Desnoues-Colette : deux qui s'admirent et s'encouragent

Le bouquet composé de lettres, poèmes, cartes postales et billets échangés, le tout ensemble publié, en 2001, dans l'annuel bulletin de la Société des Amis de Colette, suffit à en témoigner : l'admiration et l'attachement est bien réciproque entre les deux femmes écrivains ; leur différence d'âge, et même de génération, constituant, pour sûr, un solide atome crochu de plus entre elles deux : 
Quel bonheur que vous soyez réellement, fatalement un grand poète, mon enfant ! Vos vers sont toujours beaux, ils le resteront, écrit Colette à Lucienne dans les toutes premières lignes de sa lettre en retour du 12 septembre 51.
Toute la suite sur le même ton : Chaque fois que vous pourrez m'en envoyer quelques-uns faites-le. Songez qu'ils jonchent un lit que je ne quitte plus, où je souffre très fort, et qu'ils me sont une grande joie, une fierté.
Sachez que je ne laisse pas passer deux mois sans relire vos poèmes. Ma fille (c'est une joie) connaît vos feuillets entre mes mains, elle dit
Donne... Elle a du goût et un petit magasin d'antiquités. Elle relira désormais Le mal des ormes. Jusqu'à présent, nous n'étions que deux, mon mari et moi, à nous ressasser vos poèmes les plus anciens.
Ô soyez un ménage heureux ! Rien ne saurait m'être plus agréable.

Charrois est toujours à ma main, comme on dit chez nous.
Je lui joins les Ormes bleu-nuit, sourcils d'orage et je vous salue, grand poète, autant que l'on peut saluer quand on est horizontal. Écrivez-moi quand vous pourrez, je vous embrasse. Est-ce que je mets votre adresse comme il faut ?

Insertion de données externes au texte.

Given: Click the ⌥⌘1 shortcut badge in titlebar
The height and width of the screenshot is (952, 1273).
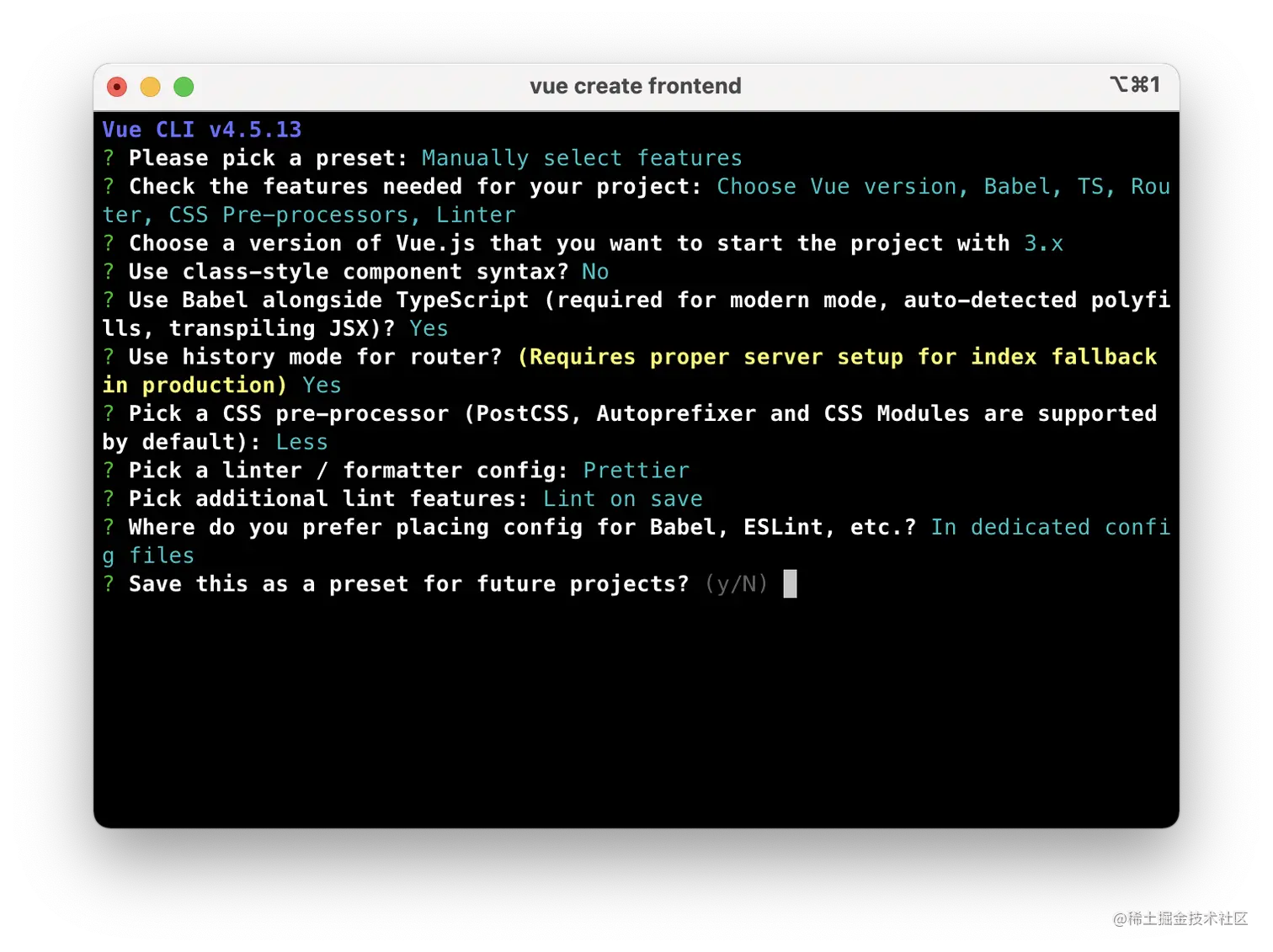Looking at the screenshot, I should (x=1135, y=85).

Et la belle dédicace que, de sa belle écriture ronde, Lucienne appose sur la page de titre de l'exemplaire de Racines, son second recueil publié qu'elle adresse aussitôt à Colette, rend compte elle aussi de la qualité et de la solidité de ces liens avec force ; faisant état, non pas d'un seul, mais de deux registres connexes dans celui de leur relation : tendresse accolée à l'admiration, n'y faisant qu'une en vérité.

La suite finale de la dédicace y est déclaration – poétique à souhait – de profonde gratitude envers l'œuvre reconnue spirituellement nourricière de son aînée.
Plus tard, en 1966, parlant alors d’elle-même sans le vouloir ni même s'en douter, Lucienne affirmera encore dans le même sens et sans aucun compromis de sa part :
Contrairement à cette avant-garde qui ne se veut la fille de personne et fait avec ingratitude débuter la poésie ou la peinture à ses propres travaux, j’aime surprendre chez les grands artistes les traces de l’hérédité.